### THE RECORDS
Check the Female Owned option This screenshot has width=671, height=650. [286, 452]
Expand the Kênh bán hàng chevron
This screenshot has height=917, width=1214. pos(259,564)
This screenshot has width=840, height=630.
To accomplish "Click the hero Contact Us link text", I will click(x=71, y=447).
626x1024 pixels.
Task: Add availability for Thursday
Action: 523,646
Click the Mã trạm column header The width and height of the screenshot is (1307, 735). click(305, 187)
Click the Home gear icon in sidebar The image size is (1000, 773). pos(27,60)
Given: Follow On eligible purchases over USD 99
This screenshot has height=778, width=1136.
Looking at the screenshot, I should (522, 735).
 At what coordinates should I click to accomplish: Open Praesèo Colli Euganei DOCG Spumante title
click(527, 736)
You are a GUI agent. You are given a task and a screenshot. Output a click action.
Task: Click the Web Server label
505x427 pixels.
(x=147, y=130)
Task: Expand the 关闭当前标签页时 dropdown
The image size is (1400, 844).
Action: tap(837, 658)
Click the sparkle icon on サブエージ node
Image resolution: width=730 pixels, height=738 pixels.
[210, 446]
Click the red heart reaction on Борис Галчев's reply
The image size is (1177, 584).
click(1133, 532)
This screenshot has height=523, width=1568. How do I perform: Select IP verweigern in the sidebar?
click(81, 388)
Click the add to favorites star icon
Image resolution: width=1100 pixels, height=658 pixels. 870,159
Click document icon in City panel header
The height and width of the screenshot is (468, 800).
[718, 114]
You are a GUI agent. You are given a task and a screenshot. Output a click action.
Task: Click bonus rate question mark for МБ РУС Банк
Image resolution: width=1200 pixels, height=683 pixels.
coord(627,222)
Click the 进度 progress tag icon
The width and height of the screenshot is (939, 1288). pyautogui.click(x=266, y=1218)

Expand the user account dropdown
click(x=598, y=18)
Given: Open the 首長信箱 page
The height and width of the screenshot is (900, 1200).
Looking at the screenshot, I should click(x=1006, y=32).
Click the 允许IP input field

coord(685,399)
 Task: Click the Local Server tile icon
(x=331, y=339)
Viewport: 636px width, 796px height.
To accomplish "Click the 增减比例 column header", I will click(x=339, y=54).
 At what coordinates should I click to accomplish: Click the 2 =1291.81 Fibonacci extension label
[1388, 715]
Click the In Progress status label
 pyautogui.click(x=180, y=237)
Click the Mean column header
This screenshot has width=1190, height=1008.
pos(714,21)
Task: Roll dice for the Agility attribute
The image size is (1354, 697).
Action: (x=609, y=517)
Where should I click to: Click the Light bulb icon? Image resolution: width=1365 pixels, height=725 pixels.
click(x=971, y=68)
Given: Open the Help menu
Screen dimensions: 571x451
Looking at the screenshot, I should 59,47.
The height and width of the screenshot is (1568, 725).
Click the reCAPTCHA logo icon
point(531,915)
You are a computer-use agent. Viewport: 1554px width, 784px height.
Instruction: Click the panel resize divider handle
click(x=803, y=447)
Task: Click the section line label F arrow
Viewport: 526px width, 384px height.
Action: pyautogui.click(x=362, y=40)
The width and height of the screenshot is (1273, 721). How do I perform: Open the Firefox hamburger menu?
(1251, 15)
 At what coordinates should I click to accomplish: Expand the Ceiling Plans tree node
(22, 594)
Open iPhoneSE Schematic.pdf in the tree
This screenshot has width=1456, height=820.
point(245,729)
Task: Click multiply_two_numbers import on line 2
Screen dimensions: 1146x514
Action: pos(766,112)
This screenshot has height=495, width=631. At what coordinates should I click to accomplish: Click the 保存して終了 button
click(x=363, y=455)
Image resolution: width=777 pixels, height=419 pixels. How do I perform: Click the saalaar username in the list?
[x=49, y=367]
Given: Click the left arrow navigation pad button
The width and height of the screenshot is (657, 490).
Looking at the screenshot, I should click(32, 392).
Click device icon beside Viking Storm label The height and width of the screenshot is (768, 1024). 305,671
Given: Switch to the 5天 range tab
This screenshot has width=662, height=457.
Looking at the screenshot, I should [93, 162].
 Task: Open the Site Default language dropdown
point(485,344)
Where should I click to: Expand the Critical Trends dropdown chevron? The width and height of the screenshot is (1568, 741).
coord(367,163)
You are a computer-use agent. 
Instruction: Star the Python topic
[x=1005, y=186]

### TASK TO CARRY OUT
Collect from the data above every line that includes "computer".

### TASK RESULT
You are a computer-use agent. Viewport: 1554px width, 784px height.
You are a computer-use agent. 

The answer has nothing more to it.